Sei riuscito a intervistare rappresentanti della famiglia. Che idea ti sei fatto del ruolo della famiglia? Come sono evolute nel tempo le loro posizioni e sensibilità?

Ho potuto unicamente intervistare Enza Galatola e Rosita Galatola, rispettivamente sorella e nipote di Toni (quasi coetanee), le uniche disposte a parlarmi. Sicuramente le famiglie hanno avuto un ruolo determinante nella maturazione ed esecuzione del delitto. Ma con modalità totalmente contrapposte. Entrambe preferirono non vedere il rapporto tra i due ragazzi, che pure in paese erano conosciuti come gli ziti (fidanzati in siciliano). Nel caso dei Giammona si arrivò a negare la manifesta omosessualità di Giorgio, insultato a Giarre con l’epiteto di “puppu cu bullu” (frocio patentato in dialetto catanese) dopo che i carabinieri lo avevano sorpreso più volte a fare sesso in auto con ragazzi. Il papà lo aveva addirittura mandato a visita psichiatrica, preferendo far passare il figlio come disagiato mentale anziché accettare la realtà. Non avvenne lo stesso con Toni, anche se ancora oggi Enza e Rosita continuano a ripetere che il fratello o nipote non era gay “perché aveva una fidanzatina e perché, comunque, ce ne saremmo accorte”. Soprattutto nel loro caso, pur dissentendo da una tale semplicistica interpretazione, non me la sento però di giudicare: la ferita, causata da quella morte, è per loro ancora aperta e sanguinante.

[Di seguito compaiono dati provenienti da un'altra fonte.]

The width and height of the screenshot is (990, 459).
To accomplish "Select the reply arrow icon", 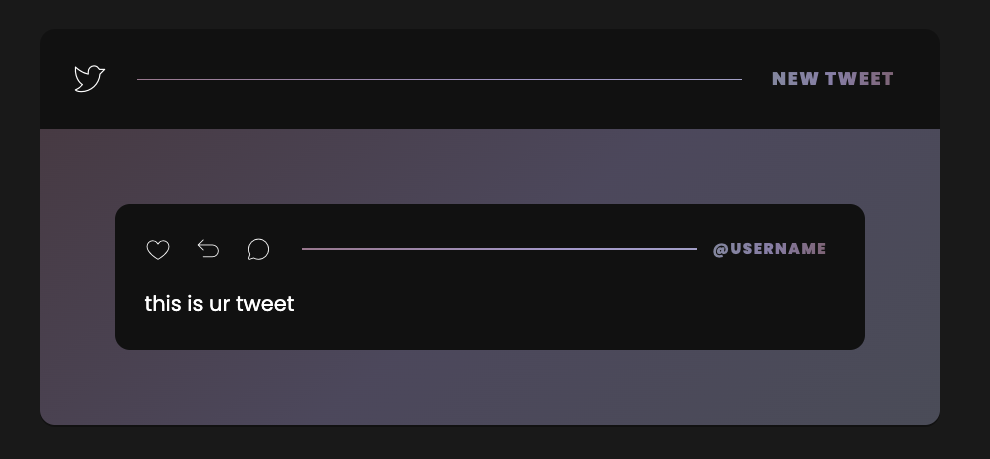I will click(208, 249).
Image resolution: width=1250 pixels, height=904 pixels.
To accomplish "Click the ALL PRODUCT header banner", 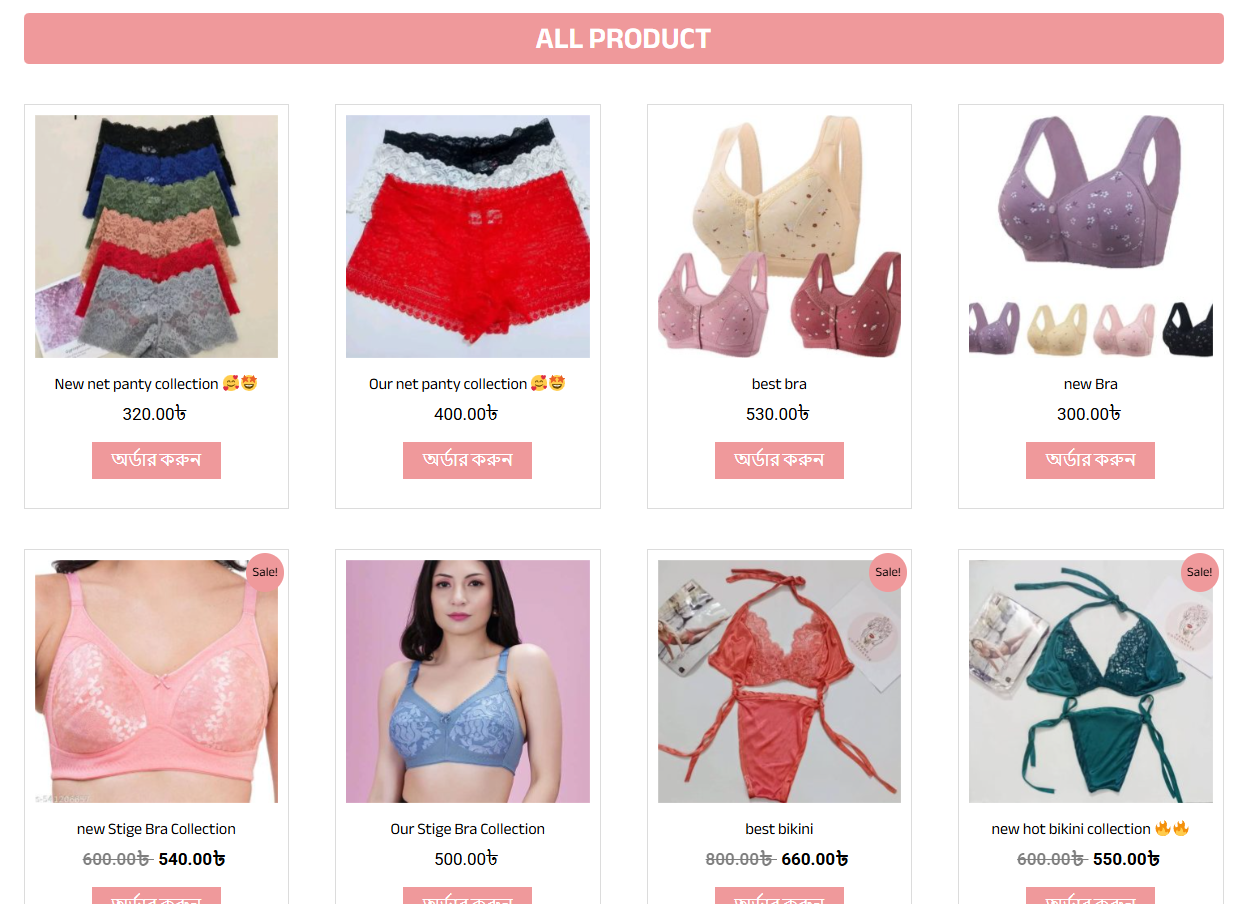I will click(x=624, y=38).
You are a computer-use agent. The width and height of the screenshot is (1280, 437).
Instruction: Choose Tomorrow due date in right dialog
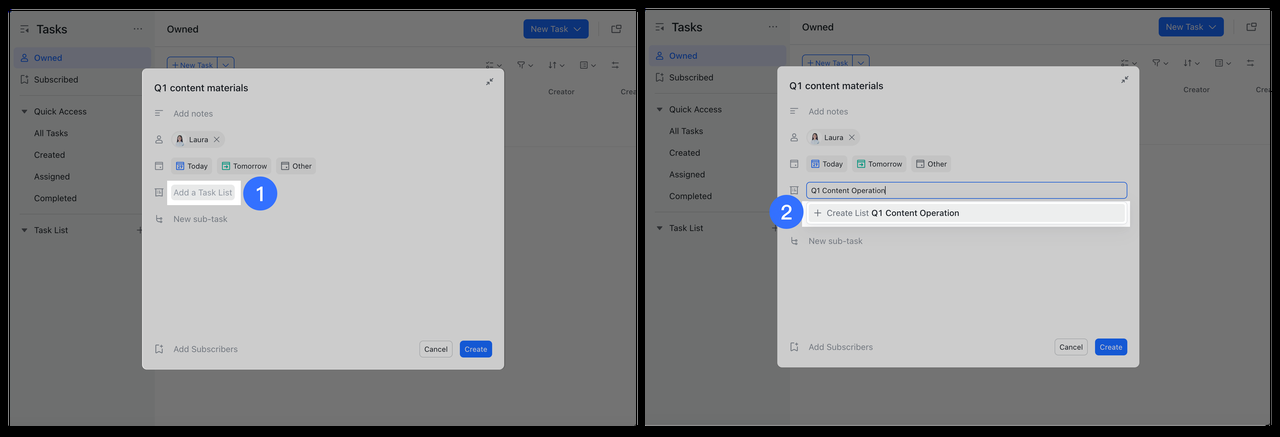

Sono passati 40 anni dal delitto di Giarre. Come è evoluta la sensibilità sui temi Lgbt nelle zone del delitto? E nel Paese nel suo complesso?

Nel modo che è sotto gli occhi di tutte e tutti. Il cambiamento di sensibilità sui temi Lgbt nell’entroterra etneo è lo stesso che si è registrato negli anni e continua fortunatamente a registrarsi in tutto il Paese al pari di quello che tra gli anni ’70 e ’80 del secolo scorso era il comune sentire al riguardo a livello locale e nazionale. Ovviamente con più ampie e innegabili difficoltà in una realtà di provincia quale quella giarrese, dove, fino a poco prima dell’uscita del libro (i motivi però sono di molteplice natura), si tendeva a rimuovere dalla memoria collettiva quel drammatico episodio d’amore e di morte. Sotto talo rispetto sono, a mio parere, esplicative e illuminanti le parole del compianto Enzo Francone, storico attivista del FUORI! e protagonista della tre giorni di manifestazioni tra Catania e Giarre, che all’epoca disse: “La drammaticità del fatto è legata a quella della piccola cittadina di provincia, che è in questo caso Giarre, ma potrebbe essere Cuneo, Chieti o altri centri relativamente modesti rispetto alle grandi metropoli. Se certe difficoltà, che sono poi eguali indipendentemente dal posto in cui ci si trova, creano dei problemi di vuoto, in un piccolo centro la situazione diventa terrificante. Essere coscientemente e liberamente omosessuali a Giarre è difficile, poiché la pressione che avviene in un paese dove tutti si conoscono è quella di uniformarci alla normalità”.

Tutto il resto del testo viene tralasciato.